This notebook is a little bit of a piecemeal work through three major aspects of the USGS Thesaurus that we found useful to bring into knowledge representation within the GeoKB. These are concepts that show up in metadata and other aspects of various data and information systems throughout the USGS, and it is useful to establish linkages in the knowledge graph to build queries and analytical pathways around.

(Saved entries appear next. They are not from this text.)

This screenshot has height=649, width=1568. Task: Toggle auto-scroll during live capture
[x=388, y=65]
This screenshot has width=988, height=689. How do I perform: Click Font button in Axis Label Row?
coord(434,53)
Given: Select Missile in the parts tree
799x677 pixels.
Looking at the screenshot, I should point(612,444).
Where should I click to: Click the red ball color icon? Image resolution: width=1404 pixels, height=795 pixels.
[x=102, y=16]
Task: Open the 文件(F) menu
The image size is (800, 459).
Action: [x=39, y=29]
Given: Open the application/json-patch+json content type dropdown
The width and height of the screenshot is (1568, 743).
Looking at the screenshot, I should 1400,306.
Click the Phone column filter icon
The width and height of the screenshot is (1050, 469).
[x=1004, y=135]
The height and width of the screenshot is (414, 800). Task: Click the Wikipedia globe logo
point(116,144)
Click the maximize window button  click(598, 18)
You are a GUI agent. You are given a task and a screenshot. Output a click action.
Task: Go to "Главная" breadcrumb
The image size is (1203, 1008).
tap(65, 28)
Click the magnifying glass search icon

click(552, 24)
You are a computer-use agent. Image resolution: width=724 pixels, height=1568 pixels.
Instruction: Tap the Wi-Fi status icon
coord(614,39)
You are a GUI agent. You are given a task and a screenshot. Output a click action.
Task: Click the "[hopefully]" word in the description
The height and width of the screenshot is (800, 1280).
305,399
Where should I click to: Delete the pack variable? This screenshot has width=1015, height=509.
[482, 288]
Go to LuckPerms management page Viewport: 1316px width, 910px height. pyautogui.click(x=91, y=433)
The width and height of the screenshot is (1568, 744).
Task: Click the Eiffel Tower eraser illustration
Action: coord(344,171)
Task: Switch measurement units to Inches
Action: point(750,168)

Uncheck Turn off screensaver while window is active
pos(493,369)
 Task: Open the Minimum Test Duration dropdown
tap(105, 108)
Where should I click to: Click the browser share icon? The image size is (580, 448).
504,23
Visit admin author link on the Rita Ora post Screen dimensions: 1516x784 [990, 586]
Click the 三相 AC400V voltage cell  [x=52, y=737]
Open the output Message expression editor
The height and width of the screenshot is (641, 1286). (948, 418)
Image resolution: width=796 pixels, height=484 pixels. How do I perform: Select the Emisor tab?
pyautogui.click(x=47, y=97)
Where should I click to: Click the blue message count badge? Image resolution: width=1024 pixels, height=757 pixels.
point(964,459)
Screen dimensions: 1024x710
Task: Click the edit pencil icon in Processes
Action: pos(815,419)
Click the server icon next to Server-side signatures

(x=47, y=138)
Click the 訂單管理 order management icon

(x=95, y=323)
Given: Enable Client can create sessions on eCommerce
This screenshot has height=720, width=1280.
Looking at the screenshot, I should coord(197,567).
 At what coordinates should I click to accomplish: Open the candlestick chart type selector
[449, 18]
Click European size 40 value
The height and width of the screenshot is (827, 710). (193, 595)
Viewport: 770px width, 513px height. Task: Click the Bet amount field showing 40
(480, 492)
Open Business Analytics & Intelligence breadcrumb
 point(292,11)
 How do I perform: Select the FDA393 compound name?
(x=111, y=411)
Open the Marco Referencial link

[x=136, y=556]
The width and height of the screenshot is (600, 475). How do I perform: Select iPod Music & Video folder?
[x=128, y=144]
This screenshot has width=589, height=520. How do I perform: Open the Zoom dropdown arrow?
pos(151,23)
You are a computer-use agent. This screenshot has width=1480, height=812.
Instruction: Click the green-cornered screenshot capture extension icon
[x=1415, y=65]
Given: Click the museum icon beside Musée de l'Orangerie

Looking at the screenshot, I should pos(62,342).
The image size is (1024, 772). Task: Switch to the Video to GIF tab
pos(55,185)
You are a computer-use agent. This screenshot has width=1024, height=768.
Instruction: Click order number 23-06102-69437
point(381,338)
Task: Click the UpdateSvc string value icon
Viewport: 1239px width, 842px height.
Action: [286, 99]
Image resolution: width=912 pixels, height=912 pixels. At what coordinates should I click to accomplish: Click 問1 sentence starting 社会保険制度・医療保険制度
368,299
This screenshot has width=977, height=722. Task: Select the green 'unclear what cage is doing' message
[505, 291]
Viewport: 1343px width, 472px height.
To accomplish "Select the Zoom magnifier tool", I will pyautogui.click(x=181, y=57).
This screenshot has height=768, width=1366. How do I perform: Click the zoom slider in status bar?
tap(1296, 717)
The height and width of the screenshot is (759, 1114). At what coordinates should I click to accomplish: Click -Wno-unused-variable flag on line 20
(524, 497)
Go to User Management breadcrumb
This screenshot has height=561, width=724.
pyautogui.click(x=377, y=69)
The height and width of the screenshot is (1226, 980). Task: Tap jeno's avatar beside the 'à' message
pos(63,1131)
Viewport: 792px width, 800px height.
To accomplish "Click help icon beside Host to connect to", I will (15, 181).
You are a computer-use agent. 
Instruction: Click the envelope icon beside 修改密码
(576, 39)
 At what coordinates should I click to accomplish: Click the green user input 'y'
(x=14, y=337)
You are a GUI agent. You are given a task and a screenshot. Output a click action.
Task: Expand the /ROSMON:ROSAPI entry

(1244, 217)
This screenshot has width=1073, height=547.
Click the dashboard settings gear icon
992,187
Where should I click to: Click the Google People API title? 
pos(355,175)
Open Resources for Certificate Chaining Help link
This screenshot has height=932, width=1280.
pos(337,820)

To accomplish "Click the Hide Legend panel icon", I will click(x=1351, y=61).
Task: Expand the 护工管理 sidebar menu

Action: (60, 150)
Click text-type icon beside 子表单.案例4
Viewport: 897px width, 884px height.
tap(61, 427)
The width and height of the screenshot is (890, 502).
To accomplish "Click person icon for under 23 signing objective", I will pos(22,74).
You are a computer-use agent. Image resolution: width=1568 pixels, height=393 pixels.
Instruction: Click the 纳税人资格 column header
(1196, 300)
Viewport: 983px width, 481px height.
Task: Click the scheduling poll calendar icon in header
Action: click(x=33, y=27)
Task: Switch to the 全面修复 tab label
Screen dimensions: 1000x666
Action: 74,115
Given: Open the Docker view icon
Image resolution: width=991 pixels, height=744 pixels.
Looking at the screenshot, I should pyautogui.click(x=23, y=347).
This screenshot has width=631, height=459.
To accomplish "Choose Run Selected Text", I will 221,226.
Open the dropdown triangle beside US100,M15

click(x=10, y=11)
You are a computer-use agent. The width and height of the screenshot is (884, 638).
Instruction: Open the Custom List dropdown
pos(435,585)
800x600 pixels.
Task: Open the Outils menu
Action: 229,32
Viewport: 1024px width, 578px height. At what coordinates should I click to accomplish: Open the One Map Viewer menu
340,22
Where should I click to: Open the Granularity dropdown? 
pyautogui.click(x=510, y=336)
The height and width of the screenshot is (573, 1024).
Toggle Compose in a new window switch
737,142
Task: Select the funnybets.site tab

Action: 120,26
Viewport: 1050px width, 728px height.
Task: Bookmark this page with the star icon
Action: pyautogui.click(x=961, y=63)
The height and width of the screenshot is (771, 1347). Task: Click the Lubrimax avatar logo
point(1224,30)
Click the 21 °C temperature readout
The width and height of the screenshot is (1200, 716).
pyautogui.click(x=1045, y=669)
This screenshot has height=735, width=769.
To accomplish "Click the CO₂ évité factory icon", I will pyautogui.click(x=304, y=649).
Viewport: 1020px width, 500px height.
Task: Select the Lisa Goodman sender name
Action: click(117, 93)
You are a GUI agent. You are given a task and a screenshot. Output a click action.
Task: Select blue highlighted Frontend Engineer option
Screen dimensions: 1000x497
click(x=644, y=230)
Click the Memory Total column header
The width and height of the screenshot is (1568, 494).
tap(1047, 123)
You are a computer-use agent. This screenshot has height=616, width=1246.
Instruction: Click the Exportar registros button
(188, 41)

We address the following in sections:

* [scientific methods](https://geokb.wikibase.cloud/wiki/Item_talk:Q152412)
* [academic disciplines](https://geokb.wikibase.cloud/wiki/Item_talk:Q158710) (sciences)
* General topics (introduced as "[observable entities](https://geokb.wikibase.cloud/wiki/Item_talk:Q159046)")

In [1]:
import pandas as pd
from wbmaker import WikibaseConnection
import sqlite3

geokb = WikibaseConnection("GEOKB_CLOUD")

# Thesaurus Source
Here, we pull the thesaurus source from the "raw" SQLite database form (cached locally for conveninence), build out an ordered list of the lineage as 'code' identifier values, and pull in non-preferred names to be used as aliases.

In [2]:
def get_lineage(code, root):
    if pd.isna(code):
        return []
    else:
        parent_code = terms.loc[terms['code'] == code, 'parent'].iloc[0]
        parent_lineage = get_lineage(parent_code, root)
        if code in root:
            return parent_lineage
        else:
            return parent_lineage + [code]

thesauridb = sqlite3.connect("data/thesauri.db")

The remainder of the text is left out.